- Directed by: Takahiro Miki
- Screenplay by: Yūichi Toyone
- Based on: the 2011 South Korea film Always, which was inspired by the 1931 American film City Lights
- Starring: Yuriko Yoshitaka; Ryusei Yokohama; Kyōsuke Yabe; Ryōsei Tayama; Tōru Nomaguchi; Yoshinori Okada; Keita Machida; Jun Fubuki;
- Cinematography: Mitsuru Komiyama
- Edited by: Tatsuya Yanagisawa
- Music by: Mio-sotido
- Production companies: Dragonfly Entertainment, Hachinoji
- Distributed by: Gaga
- Release date: October 23, 2020 (Japan);
- Running time: 123 minutes
- Country: Japan
- Language: Japanese

= Your Eyes Tell =

2020 Japanese film

Your Eyes Tell (きみの瞳が問いかけている, Kimino mega toikaketeiru) is a 2020 Japanese drama romance film, being a remake of the 2011 South Korean film Always.
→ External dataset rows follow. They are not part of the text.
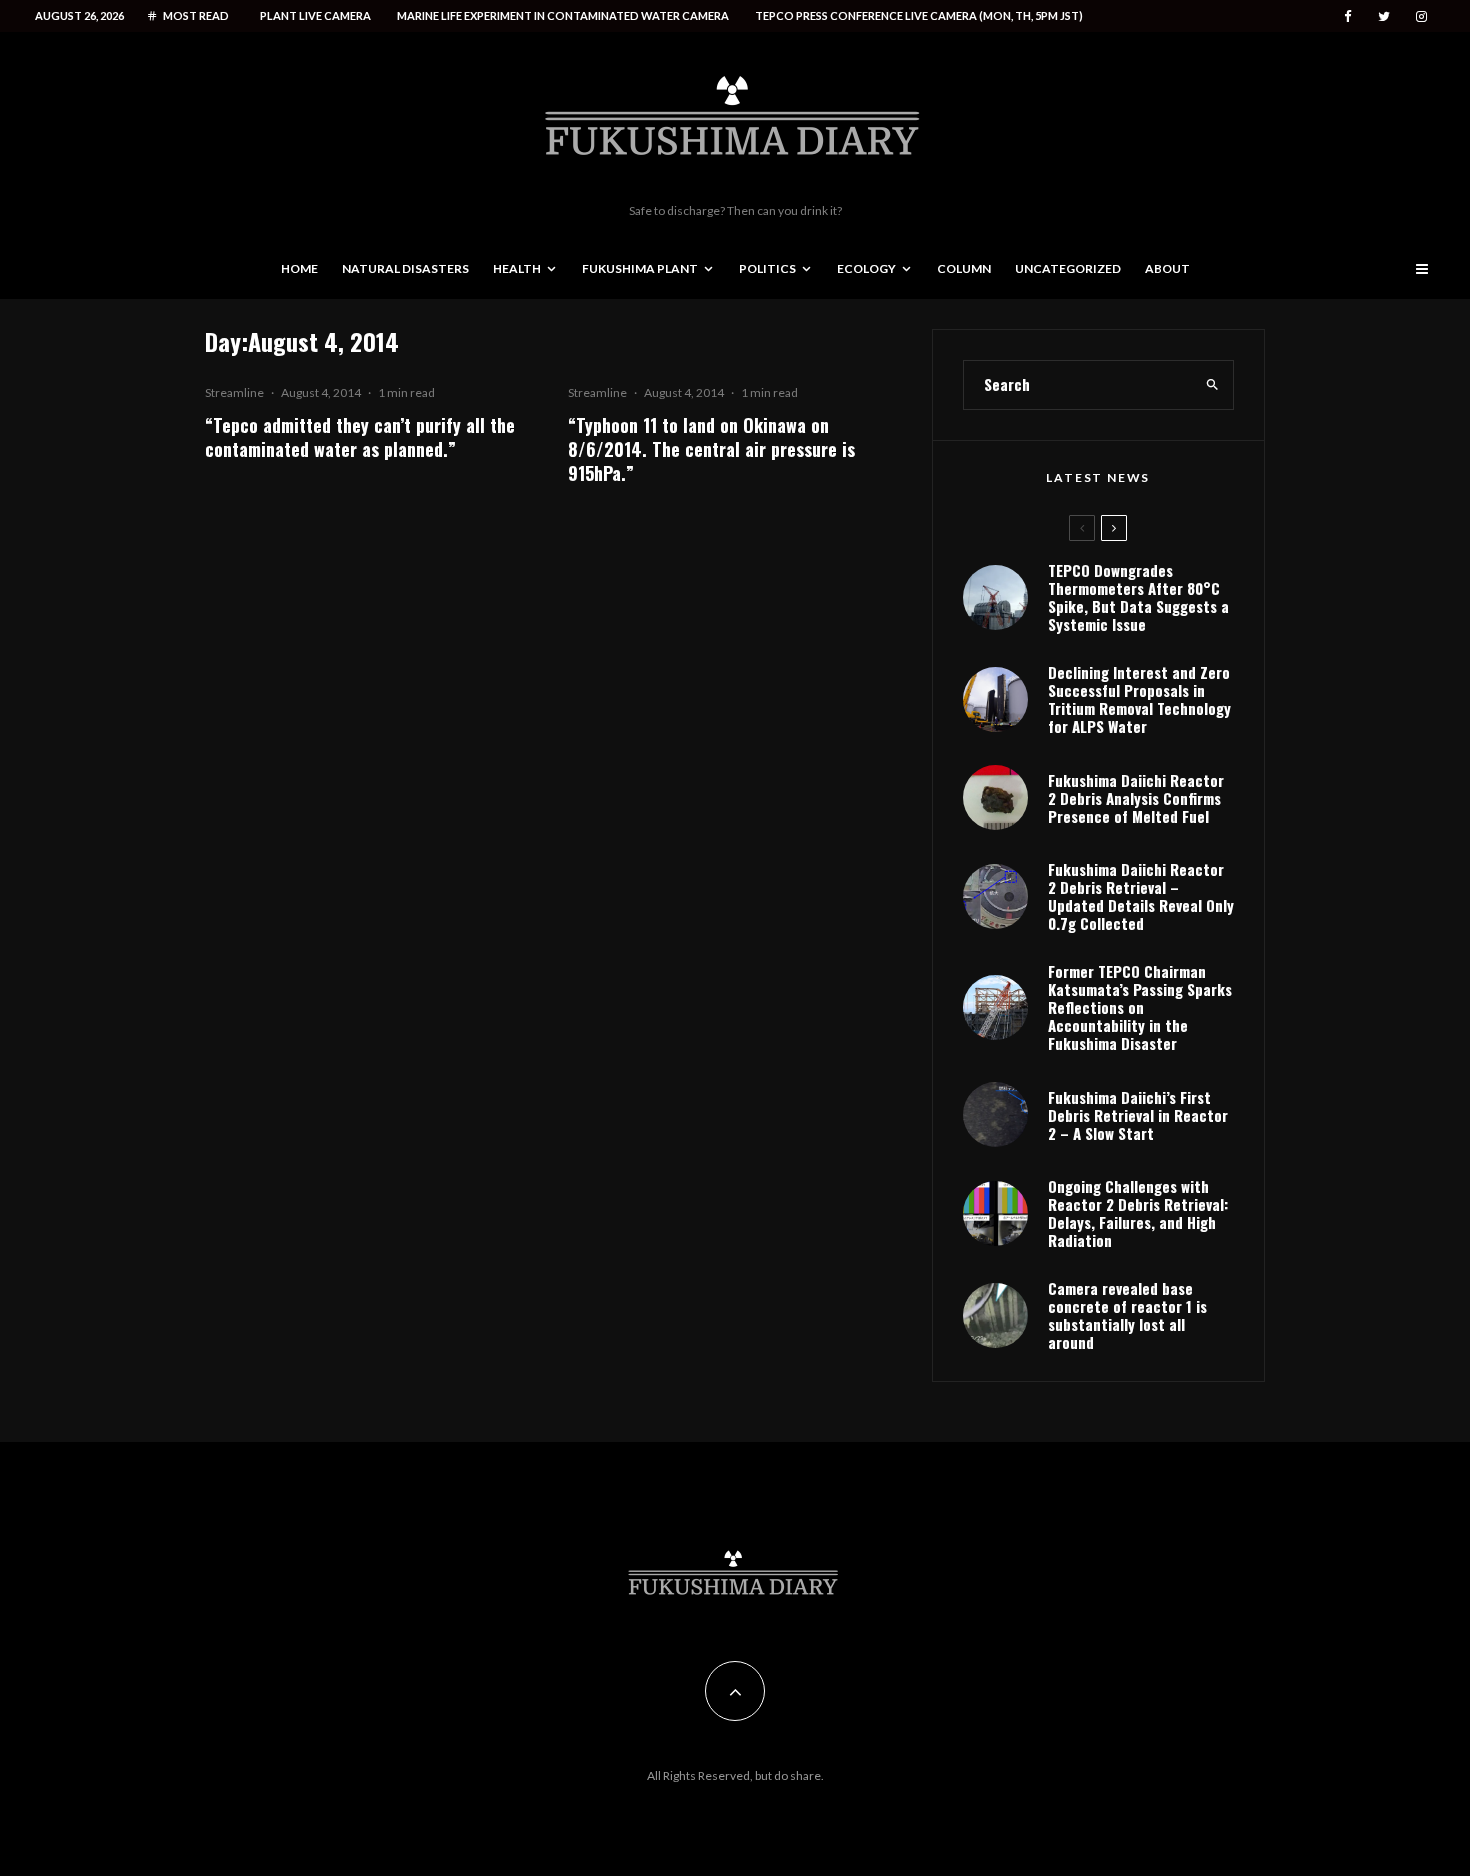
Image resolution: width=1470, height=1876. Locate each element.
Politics (767, 268)
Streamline (234, 392)
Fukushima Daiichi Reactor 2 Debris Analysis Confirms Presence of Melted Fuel (1136, 798)
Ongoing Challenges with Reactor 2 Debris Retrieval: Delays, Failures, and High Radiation (1138, 1213)
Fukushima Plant (640, 268)
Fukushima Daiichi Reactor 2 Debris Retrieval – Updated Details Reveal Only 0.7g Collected (1141, 896)
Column (964, 268)
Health (517, 268)
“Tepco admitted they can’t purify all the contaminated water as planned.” (360, 437)
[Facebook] (1348, 16)
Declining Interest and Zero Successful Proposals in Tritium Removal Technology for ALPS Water (1139, 699)
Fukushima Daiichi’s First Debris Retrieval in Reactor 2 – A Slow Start (1138, 1115)
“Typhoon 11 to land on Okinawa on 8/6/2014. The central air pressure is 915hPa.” (711, 449)
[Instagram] (1421, 16)
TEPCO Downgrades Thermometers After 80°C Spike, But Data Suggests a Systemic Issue (1138, 597)
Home (299, 268)
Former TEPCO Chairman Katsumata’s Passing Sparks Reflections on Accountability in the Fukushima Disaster (1140, 1007)
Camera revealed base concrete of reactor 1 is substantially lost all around (1127, 1315)
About (1167, 268)
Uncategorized (1068, 268)
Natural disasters (405, 268)
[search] (1212, 385)
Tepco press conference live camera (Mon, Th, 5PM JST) (919, 15)
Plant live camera (315, 15)
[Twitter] (1384, 16)
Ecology (866, 268)
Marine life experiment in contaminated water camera (563, 15)
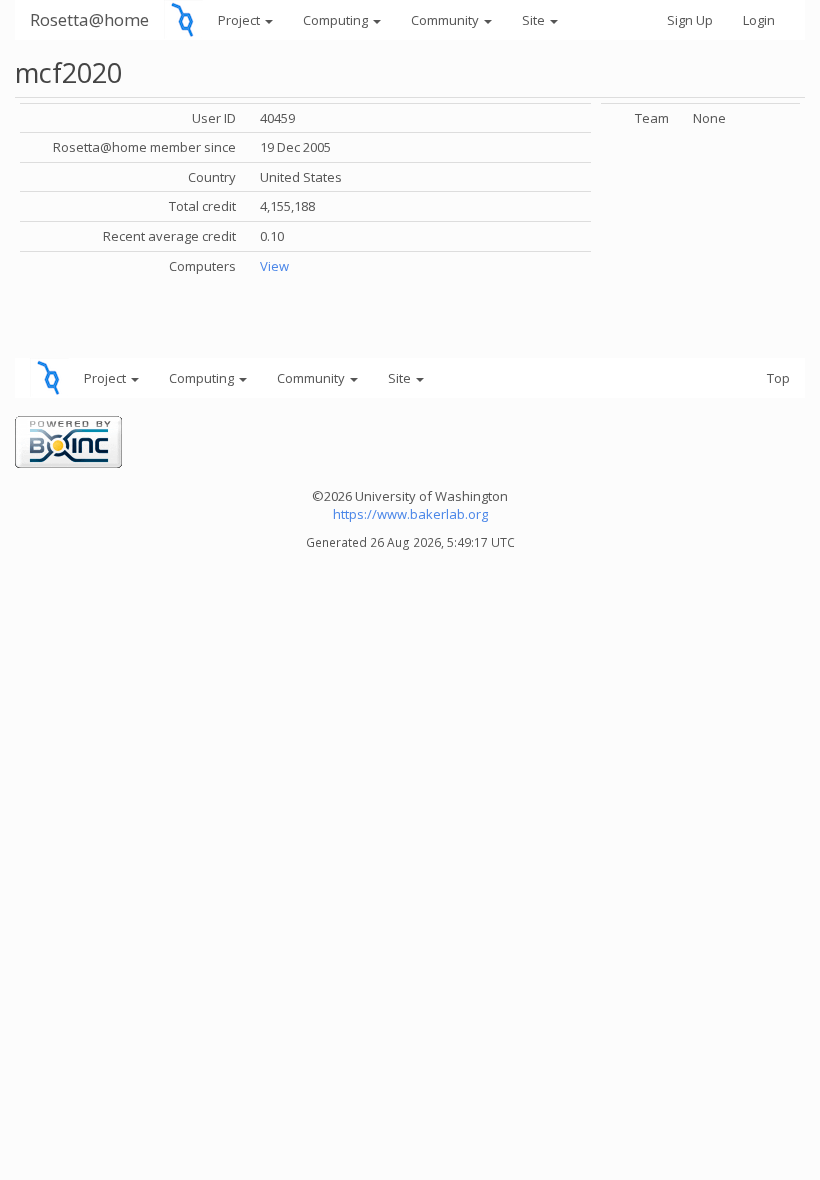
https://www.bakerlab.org (410, 514)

It is directed by Takahiro Miki and written by Yuichi Toyone.

== Plot ==
A car accident leads to Akari going blind, and in the same accident, she loses her parents. However, she continues life and learns to adapt. She accidentally meets Rui Shinozaki, a former kick boxer, who works in a car park. He is a talented kickboxer, who has a dark past associated with crime, and has chosen to remain distant from society because of it. He returns to the kickboxing world, and starts to train. Meanwhile, they start a relationship, but Rui soon learns that he was connected to the reason that Akari goes blind. He endeavours to make amends, through the kickboxing world, and reconnects with his dark past. Akari's sight has complications, and she needs surgery she cannot afford. Eventually he fights in a match to get the prize money to pay for the operation that will cure her blindness.

== Cast ==
- Yuriko Yoshitaka as Akari Kashiwagi
- Ryusei Yokohama as Rui Shinozaki
- Kyōsuke Yabe as Jin Harada
- Ryōsei Tayama as Chairman Ouchi
- Tōru Nomaguchi as Takafumi Ozaki
- Yoshinori Okada as Susumu Sakamoto
- Eita Okuno as Mitsuru Kuji
- Hannya as Kanai
- Akane Sakanoue as Keiko Tsunomori
- Kanna Moriya as Maiko
- Keita Machida as Kyōsuke Sakuma
- Jun Fubuki as Mieko Ooura

== Production ==
The film was shot in Japan. Music was contributed by the band BTS. Production of the film commenced in October 2019. The film was distributed by the Gaga Corporation and released on 23 October 2020.